# Deriving an Expression for an Electric Field along the Z axis

• Cactus
In summary, the field is discontinuous at the negative charge and tends to positive infinity as you approach it from below, and to negative infinity as you approach it from above. This is because the positive direction along the z-axis is defined as "up" and the negative direction is defined as "down". Approaching the charge from below causes the field to climb to infinity, while approaching from above causes the field to decrease to negative infinity. It is important to note that the coordinate system used can affect the results, as seen when comparing results from different coordinate systems.
Cactus
Homework Statement
Hey, so I've been given this advanced question as part of my physics assignment, and I've been having trouble trying to solve it, so far, I've found multiple answers that all contradict eachother and all of which don't seem right so I'm struggling to find the correct solution.
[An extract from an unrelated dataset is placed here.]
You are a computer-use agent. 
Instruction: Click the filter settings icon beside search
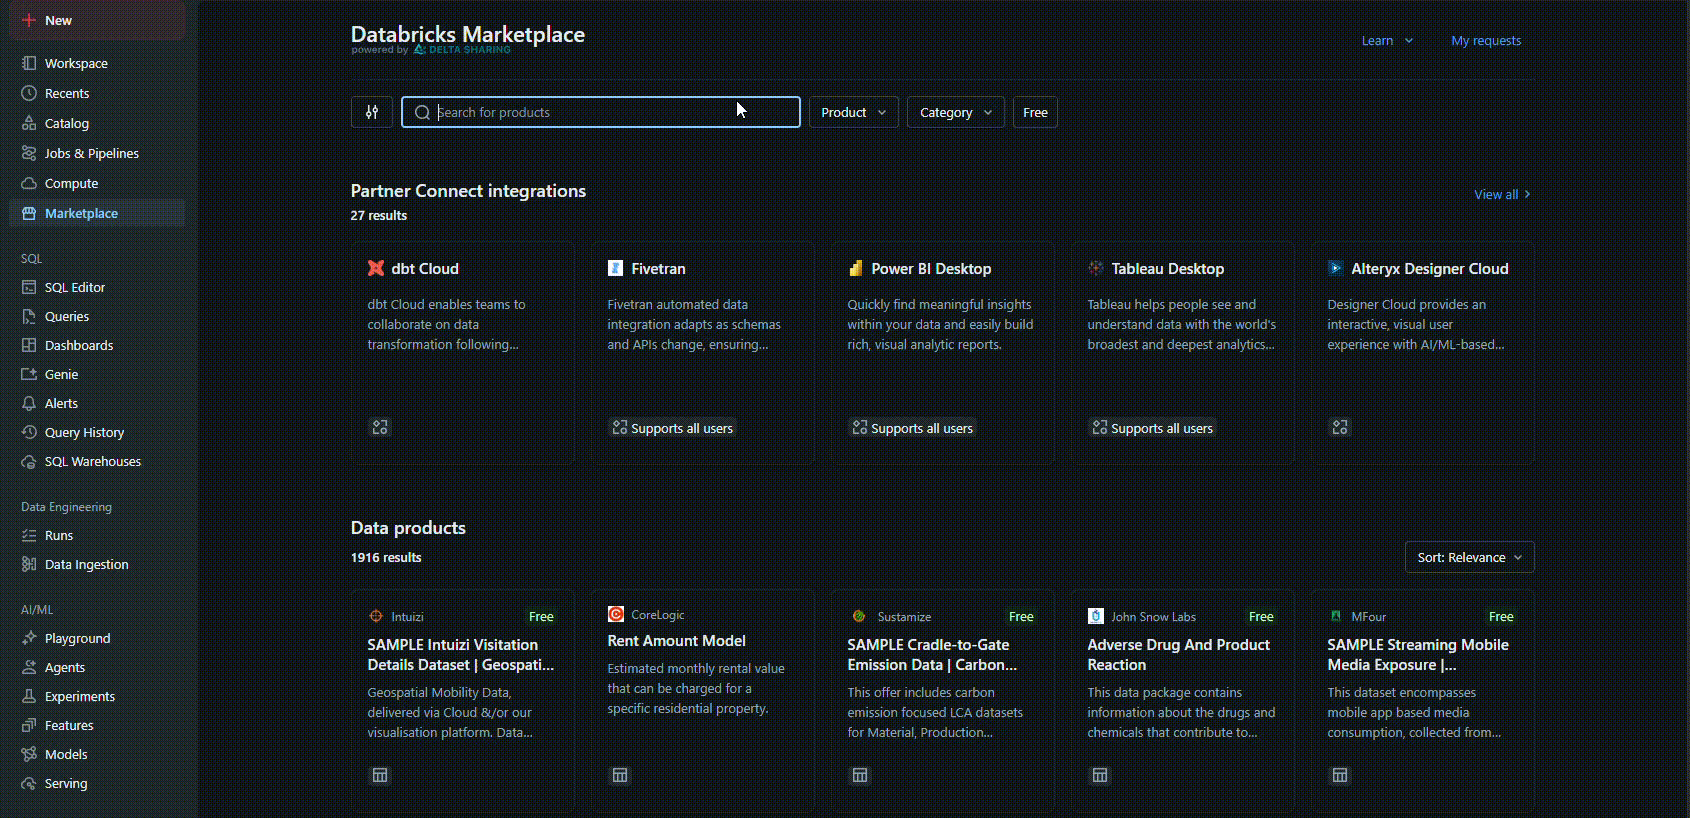coord(372,112)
I've attached my current solution below but I still feel this is wrong as the graph doesn't match what I'd expect to happen

The question is as follows:
Derive an expression for the electric field along the vertical line that passes through the negativecharge. How many times does the electric field strength pass through zero? For each such zeropoint of the field, what would happen if a positive test charge was released from rest near to(but not directly on top of) the point where the field is zero?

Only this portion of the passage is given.